#### [SUPPLIED PASSAGE]
+--

Partial reprogramming experiments using the Yamanaka pluripotency factors (SOKM; Sox2, Pou5f1/Oct4, Klf4, Myc) have demonstrated that epigenetic reprogramming can restore youthful function and reduce disease burden in aged animals and disease models. However, these factors carry neoplastic risks [1] that limit their therapeutic utility to indications that are amenable to ex vivo or local in vivo delivery.
Several experiments have shown that alternative reprogramming factors can rejuvenate the aged transcriptome while reducing neoplastic risks [2]. Alternative reprogramming payloads may therefore unlock therapeutic indications where Yamanaka Factor reprogramming is unacceptably risky.

+--

[Collected data]
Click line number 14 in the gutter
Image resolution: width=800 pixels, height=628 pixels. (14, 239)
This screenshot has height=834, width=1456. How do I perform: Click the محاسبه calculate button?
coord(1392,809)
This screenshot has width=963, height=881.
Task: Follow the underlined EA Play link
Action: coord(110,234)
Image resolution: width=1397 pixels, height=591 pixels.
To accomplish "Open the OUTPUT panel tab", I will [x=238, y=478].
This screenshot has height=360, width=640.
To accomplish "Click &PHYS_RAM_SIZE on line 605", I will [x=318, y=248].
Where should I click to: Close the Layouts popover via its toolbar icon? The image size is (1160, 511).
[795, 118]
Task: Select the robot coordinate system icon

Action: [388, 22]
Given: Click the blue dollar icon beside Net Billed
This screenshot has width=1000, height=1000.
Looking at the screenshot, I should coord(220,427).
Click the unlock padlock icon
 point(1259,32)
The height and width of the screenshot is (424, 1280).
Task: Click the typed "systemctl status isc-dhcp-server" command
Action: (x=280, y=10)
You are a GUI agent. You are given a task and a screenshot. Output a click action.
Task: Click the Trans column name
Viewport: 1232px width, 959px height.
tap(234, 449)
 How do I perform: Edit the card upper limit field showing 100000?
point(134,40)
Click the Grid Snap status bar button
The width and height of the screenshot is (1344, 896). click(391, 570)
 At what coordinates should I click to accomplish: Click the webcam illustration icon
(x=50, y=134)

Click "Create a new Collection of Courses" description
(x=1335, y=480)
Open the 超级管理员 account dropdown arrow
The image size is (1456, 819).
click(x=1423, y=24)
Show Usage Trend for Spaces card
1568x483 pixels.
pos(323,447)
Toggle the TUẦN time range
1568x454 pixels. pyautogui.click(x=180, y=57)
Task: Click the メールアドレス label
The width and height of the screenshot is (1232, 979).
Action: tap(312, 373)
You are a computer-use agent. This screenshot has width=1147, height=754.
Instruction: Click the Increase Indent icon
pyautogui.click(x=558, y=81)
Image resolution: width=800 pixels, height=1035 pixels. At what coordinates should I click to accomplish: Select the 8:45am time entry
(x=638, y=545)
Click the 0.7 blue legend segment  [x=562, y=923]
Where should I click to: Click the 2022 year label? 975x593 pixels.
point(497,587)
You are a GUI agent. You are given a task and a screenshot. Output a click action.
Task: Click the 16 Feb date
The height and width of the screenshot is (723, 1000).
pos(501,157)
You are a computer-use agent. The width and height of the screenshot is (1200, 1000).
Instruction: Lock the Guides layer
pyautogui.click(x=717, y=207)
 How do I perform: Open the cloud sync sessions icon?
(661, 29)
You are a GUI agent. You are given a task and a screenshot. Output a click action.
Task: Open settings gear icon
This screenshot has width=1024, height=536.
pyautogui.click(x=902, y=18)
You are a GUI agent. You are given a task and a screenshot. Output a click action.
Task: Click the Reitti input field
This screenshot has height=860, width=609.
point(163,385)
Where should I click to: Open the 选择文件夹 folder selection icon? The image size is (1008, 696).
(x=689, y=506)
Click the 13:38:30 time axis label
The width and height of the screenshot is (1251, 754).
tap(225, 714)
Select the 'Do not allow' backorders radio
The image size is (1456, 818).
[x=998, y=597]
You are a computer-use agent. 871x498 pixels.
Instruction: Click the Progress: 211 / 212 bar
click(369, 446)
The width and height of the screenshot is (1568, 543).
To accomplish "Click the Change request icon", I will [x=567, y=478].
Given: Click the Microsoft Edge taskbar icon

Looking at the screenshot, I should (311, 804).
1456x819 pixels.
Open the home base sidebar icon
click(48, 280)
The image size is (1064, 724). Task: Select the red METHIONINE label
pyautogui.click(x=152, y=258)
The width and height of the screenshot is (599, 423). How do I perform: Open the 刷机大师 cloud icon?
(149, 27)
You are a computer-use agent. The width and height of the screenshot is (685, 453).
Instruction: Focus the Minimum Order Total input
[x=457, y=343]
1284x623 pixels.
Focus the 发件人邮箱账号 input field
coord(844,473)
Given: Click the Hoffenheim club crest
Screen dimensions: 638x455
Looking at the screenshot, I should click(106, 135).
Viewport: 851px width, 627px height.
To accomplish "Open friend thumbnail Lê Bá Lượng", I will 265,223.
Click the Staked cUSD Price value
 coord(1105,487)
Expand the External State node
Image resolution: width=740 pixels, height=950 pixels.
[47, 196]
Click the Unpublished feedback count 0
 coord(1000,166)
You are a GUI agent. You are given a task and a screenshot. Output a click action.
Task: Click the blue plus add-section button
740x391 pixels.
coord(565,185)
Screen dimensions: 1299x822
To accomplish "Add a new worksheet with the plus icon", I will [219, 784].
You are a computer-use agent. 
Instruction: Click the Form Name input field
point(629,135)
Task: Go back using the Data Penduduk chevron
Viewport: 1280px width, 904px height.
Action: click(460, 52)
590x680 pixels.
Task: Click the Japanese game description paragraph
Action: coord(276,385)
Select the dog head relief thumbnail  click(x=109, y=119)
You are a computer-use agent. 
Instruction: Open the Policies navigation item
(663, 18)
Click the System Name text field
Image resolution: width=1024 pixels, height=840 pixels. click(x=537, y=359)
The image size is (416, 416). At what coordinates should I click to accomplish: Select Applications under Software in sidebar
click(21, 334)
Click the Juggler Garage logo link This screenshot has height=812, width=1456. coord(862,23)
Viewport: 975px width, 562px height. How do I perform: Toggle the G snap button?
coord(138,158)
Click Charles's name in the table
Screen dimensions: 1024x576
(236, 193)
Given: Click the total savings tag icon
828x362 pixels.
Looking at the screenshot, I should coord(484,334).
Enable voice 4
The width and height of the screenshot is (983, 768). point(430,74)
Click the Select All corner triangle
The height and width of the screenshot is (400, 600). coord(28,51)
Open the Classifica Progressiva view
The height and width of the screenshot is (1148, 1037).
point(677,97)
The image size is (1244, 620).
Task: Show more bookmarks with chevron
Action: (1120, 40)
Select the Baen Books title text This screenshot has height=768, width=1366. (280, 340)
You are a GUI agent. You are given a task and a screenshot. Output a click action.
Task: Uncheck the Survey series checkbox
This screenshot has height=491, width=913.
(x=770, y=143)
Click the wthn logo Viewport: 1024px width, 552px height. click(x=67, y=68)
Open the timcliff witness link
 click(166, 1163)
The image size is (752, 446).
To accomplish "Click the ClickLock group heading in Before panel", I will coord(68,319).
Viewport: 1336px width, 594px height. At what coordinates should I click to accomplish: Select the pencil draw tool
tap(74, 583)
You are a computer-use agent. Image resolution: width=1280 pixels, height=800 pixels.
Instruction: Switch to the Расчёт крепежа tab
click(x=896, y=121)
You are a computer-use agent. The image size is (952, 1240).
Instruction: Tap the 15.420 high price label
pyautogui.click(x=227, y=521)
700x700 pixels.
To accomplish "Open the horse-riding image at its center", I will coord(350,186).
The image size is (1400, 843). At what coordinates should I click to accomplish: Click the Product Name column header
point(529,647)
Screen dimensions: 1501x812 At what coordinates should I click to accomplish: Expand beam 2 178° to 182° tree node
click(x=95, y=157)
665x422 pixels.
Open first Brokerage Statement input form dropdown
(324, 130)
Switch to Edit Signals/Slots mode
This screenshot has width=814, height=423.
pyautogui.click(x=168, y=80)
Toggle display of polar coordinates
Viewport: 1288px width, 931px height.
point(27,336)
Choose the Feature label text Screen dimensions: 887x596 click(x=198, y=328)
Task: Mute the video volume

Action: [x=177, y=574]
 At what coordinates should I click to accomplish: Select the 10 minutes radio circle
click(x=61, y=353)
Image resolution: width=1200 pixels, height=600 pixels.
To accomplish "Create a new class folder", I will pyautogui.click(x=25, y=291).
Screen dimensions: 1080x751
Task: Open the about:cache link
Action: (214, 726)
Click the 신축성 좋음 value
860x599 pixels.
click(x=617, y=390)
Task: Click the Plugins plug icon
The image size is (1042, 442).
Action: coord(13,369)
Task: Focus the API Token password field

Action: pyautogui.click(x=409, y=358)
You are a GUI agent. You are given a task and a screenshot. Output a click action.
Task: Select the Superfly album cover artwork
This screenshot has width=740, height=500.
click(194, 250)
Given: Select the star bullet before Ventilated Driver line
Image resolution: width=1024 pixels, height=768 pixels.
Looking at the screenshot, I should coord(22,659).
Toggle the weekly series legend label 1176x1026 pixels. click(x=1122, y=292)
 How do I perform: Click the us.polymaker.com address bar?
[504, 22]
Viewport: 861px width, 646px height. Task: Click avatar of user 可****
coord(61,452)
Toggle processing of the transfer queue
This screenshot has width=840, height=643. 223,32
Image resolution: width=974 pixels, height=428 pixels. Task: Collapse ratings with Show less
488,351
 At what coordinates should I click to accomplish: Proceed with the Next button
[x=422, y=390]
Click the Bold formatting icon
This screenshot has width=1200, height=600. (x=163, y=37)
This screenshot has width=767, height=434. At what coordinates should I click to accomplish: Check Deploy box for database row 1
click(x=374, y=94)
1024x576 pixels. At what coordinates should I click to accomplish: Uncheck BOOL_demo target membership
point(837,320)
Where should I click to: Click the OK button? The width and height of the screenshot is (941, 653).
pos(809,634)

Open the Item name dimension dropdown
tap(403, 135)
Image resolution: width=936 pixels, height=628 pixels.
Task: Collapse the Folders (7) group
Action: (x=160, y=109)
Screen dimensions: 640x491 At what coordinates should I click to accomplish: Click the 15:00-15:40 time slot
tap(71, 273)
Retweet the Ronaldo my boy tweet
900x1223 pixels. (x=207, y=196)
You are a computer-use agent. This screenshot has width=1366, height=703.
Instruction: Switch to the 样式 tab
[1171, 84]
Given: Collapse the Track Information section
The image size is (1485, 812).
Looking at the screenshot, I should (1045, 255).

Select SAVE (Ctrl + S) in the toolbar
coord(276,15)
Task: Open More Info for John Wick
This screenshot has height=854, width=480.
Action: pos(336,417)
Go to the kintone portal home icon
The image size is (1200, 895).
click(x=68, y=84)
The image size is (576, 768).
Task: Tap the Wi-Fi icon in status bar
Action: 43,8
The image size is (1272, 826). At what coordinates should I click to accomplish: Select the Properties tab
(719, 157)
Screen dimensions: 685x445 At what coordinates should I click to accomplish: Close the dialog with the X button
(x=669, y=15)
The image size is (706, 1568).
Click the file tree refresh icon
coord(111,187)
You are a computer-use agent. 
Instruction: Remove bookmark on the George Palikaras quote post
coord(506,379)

+--

#### [WHAT YOU ARE ASKED TO DO]
In the passage on partial reprogramming, which four factors make up SOKM? The data has no connection to the passage on partial reprogramming.

#### [RESPONSE FOR THIS EXERCISE]
Sox2, Pou5f1/Oct4, Klf4, and Myc.